Degree #1: Masters of Science
   I decided to do an MS degree when I was a senior in college. I didn't know whether I wanted to go to graduate school or medical school, and a professor kindly offered me a spot in his lab. The school paid me to go to school, so I figured it was a pretty good deal. I was working, unsurprisingly, in the field of immunology. I learned many things during this program. One of the things I learned was that most immunologists work with mice or rats. I didn't think this would be a problem, but I started having recurring nightmares about mice. Clearly I wasn't cut out for that field.

Degree #2: PhD
  During my MS program, I decided to continue with graduate school instead of going to med school. I can't stand most medical students, and I didn't want to wrack up a quarter million in debt. I applied to several schools, and was impressed with the great culture at the University of Vermont. I was also impressed by the quality of research performed by the woman for whom I ended up working. I was accepted into bigger, more prestigious programs, but I loved what I saw in Vermont, so there I went. It was only towards the end of my PhD program that my baby lupus grew up into monster teenage lupus. My boss did absolutely everything in her power to support me and help me, and I will forever be grateful to her. She was, essentially, my Vermont mom.
   During my PhD I did get really sick, and started interacting with other lupus patients.
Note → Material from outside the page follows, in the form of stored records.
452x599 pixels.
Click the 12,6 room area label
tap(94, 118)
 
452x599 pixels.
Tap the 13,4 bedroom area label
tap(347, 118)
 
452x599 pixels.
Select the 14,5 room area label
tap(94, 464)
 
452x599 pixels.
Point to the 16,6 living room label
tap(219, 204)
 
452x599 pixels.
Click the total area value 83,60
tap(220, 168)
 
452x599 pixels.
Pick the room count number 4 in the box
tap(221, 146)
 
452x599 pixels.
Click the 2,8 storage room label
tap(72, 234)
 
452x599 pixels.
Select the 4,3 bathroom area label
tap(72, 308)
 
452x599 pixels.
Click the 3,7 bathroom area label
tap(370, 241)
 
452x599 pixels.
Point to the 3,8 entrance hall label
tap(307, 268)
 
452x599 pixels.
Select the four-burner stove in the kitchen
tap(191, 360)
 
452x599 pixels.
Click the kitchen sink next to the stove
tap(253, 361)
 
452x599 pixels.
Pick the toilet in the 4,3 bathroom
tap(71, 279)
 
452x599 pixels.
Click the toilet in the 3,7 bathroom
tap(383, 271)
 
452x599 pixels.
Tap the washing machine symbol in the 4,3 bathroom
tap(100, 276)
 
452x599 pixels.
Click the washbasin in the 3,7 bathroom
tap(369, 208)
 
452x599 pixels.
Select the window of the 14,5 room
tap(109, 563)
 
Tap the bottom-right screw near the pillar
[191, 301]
Unfortunately, I watched helplessly as one woman, who was my age and who had kids, died. I felt that the death could've been adverted, and I decided I was going to learn how to advert such deaths. I explained my goals to my boss, who recommended that I do...

Degree #3: MPH
   In my MS and PhD programs I learned why and how people get sick. I also learned that this information is totally useless unless patients are given clear, honest and easy to understand information. The Masters of Public Health at Johns Hopkins is the #1 MPH program in the world. It is truly an amazing experience. I've shaken the hand of the man responsible for the eradication of smallpox. I've listened to a talk given by the woman who is responsible for getting airbags put in cars.  I have met truly amazing professors and students. We come from every possible culture and country, but we all share one goal: to save lives. Lots of lives. All 250 students who will walk tomorrow want to make the world a better place. Idealistic? Yes. But maybe in these days of cynicism a little idealism is not such a bad thing. Now all we have to do is find jobs...

So there you have it: 9 years of graduate school. Ten letters after my name if you count my undergraduate degree. But every step was planned, and I hope that it will allow me to help patients who are not as fortunate as I have been. It has been worth it.
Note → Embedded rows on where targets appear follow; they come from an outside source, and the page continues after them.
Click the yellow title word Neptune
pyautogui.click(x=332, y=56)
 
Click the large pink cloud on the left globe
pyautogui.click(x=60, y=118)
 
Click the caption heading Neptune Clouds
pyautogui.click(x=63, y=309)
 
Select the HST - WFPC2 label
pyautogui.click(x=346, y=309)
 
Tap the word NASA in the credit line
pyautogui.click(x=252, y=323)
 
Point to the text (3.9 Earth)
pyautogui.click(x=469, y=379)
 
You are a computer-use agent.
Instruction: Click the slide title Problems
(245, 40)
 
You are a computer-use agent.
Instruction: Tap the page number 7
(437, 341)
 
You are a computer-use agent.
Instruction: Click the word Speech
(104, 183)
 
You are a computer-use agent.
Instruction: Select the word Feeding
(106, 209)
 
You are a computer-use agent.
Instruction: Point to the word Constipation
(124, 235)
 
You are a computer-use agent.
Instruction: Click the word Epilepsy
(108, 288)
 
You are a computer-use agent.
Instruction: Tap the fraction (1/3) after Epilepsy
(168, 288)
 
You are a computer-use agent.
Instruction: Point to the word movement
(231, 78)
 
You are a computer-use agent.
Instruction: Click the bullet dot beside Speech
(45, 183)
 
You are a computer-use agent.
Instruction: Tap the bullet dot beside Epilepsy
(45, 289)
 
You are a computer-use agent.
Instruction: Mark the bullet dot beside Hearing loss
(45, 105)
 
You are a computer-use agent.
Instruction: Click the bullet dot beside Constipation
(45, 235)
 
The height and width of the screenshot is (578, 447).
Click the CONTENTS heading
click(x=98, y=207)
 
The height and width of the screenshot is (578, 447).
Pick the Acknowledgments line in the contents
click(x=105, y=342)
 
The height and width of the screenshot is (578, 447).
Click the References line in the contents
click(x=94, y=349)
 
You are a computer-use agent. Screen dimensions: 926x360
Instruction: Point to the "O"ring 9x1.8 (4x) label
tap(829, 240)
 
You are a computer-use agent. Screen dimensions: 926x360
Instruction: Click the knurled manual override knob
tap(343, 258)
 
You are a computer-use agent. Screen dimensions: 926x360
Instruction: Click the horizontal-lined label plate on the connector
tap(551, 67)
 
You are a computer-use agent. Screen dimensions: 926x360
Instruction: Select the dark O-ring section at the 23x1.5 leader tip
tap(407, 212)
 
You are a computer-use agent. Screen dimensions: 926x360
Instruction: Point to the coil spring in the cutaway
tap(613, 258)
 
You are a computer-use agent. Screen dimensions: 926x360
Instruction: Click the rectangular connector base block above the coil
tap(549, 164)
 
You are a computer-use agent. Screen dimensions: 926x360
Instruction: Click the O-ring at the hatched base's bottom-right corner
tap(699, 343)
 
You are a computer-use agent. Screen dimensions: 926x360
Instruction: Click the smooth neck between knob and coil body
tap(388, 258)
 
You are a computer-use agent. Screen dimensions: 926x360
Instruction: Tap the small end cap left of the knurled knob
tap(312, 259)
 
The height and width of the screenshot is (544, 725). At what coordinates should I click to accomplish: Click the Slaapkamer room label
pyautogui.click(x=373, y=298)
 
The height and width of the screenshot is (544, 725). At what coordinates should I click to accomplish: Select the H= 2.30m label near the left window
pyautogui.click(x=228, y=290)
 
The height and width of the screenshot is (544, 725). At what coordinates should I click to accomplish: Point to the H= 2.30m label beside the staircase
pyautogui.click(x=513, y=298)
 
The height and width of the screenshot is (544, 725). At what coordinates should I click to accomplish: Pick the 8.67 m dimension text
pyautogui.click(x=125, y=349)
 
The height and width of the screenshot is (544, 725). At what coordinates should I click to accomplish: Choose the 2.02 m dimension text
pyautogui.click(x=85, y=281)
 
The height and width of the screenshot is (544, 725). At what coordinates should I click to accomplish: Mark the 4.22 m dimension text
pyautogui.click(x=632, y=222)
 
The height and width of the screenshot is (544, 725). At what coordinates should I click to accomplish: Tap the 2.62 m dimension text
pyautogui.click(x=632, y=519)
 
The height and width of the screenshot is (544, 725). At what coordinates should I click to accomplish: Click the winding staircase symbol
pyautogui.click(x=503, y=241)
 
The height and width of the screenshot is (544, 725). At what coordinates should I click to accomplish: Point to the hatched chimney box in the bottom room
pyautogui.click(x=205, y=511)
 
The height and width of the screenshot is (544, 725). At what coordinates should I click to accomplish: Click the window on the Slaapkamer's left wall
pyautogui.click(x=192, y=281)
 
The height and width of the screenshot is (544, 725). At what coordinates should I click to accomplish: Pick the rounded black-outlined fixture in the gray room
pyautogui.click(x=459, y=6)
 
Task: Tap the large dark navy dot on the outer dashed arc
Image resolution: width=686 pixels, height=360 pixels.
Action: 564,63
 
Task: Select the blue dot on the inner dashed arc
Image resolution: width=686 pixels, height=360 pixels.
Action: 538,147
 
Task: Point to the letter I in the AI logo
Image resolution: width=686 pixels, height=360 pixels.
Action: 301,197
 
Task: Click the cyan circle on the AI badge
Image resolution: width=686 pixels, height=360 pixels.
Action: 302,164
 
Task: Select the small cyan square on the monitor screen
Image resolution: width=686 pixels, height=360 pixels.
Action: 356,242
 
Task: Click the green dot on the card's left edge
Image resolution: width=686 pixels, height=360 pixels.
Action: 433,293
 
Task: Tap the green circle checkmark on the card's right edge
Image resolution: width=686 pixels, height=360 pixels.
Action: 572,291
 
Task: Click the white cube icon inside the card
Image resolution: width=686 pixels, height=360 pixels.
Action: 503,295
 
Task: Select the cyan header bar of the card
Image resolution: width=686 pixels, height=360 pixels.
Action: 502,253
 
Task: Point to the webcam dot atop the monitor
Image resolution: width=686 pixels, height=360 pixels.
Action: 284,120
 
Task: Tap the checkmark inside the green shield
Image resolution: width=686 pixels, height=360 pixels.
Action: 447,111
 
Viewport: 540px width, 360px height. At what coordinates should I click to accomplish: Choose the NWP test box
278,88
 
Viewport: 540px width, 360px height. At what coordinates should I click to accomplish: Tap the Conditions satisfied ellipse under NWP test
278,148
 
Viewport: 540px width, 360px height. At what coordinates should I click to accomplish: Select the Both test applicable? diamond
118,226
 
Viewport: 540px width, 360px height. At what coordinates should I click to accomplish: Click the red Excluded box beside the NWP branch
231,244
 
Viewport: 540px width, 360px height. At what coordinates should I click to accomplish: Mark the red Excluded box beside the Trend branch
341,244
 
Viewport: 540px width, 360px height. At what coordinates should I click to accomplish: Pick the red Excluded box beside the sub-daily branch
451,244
  1. That's awesome. I can see the stepping stones that each degree became. I'm so glad that there are idealists like you out there who want to make the world a better place... we could sure use it.

  2. Congratulations, Sam!!! (Karen)

  3. Congratulations! And may the best job find you. -- DebbieR

  4. Um, this all sounds completely reasonable to me. There's always something more to learn, one place or another.